Sunday, July 21, 2013

Car2Go is Free Until August 4th

Now You Can Go Carless Painlessly - -

You've probably already seen the blue and white Smart Cars sitting all over town with keys in the ignition. Once you've signed up, you can take any of them for a few minutes or across town and then leave it anywhere in Denver. No reservation needed.  Your smart phone instantly shows you where the closest one is.

For longer trips, sign up for E-Go CarShare, but you have to return it to their special spot.

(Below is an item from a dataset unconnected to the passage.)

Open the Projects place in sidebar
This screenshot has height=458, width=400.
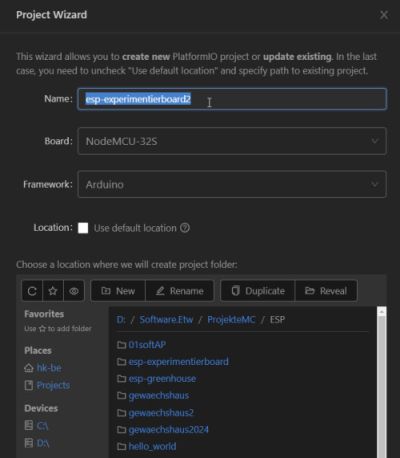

This means that you can design your garage to store your stuff, and you don't need to pretend that your car will use it.

Tuesday, July 16, 2013

Finally an Unvented Washer/Dryer that Works Pretty Good

The status quo method of drying clothes inside a house is a lousy method.  If you use an electric dryer, you are buying expensive heat to raise the temperature of the dryer airstream, and then you blow that air directly outside.  Whenever you blow air out of the house, it must be replaced with unconditioned air from outside.  So using your dryer causes you buy about twice as much heat as the dryer actually uses.  The hole in the side of your house for the dryer vent also tends to make the house leak more air than if you didn't have that hole.

"Heat pump dryers" are the most efficient way to dry clothes, but we can't buy 'em in the US yet.

"Condensing dryers" are currently the best alternative we have.  They dry the air by condensing the water vapor out of the air rather than blowing it outside.

LG and others make "combo" units that combine a washer and condensing dryer into the same appliance.  Not only does that save a lot of expensive real estate inside your house, the user doesn't have to transfer the clothes from the washer to the dryer.  Put your clothes in at night, wake up to clean and dry clothes. Cool.

I've been following the development of these appliances for 10 years, and found that they were unacceptable because they never got the clothes dry enough.

LG has a new model that seems to work.  The online reviews are by far the best I've seen for any washer/dryer.

So your new house can be designed without a dryer vent, which is a win-win.

Monday, July 8, 2013

Vacuum Insulation for Walls now Available

Dow has developed a very interesting product that achieves R39 per inch, which leapfrogs even aerogel in insulating performance:
http://www.dowcorning.com/content/publishedlit/62-1556-01.pdf

It is also close to the theoretical limit for insulation space efficiency.  In a superinsulated home, this insulation can add 10% to the usable size of the home for a typical exterior footprint (because the walls can be thinner).  In a typical situation, that's a $15/sq.ft. savings.  Currently, I'm sure that this stuff will cost much more than $15 per finished square foot of home, however, so we have to wait until production costs come down.

The production costs can theoretically be very low, since it is apparently just a high tech bag of sand.  Vacuums contain nothing, so they can be made very cheaply with the right production equipment.

Drawbacks are that you can't cut or drive a screw through it since both operations cause loss of vacuum.  Hopefully, Dow engineers are working hard on those major issues.

Idea- The panel production could be on-site with a machine capable of producing custom sizes.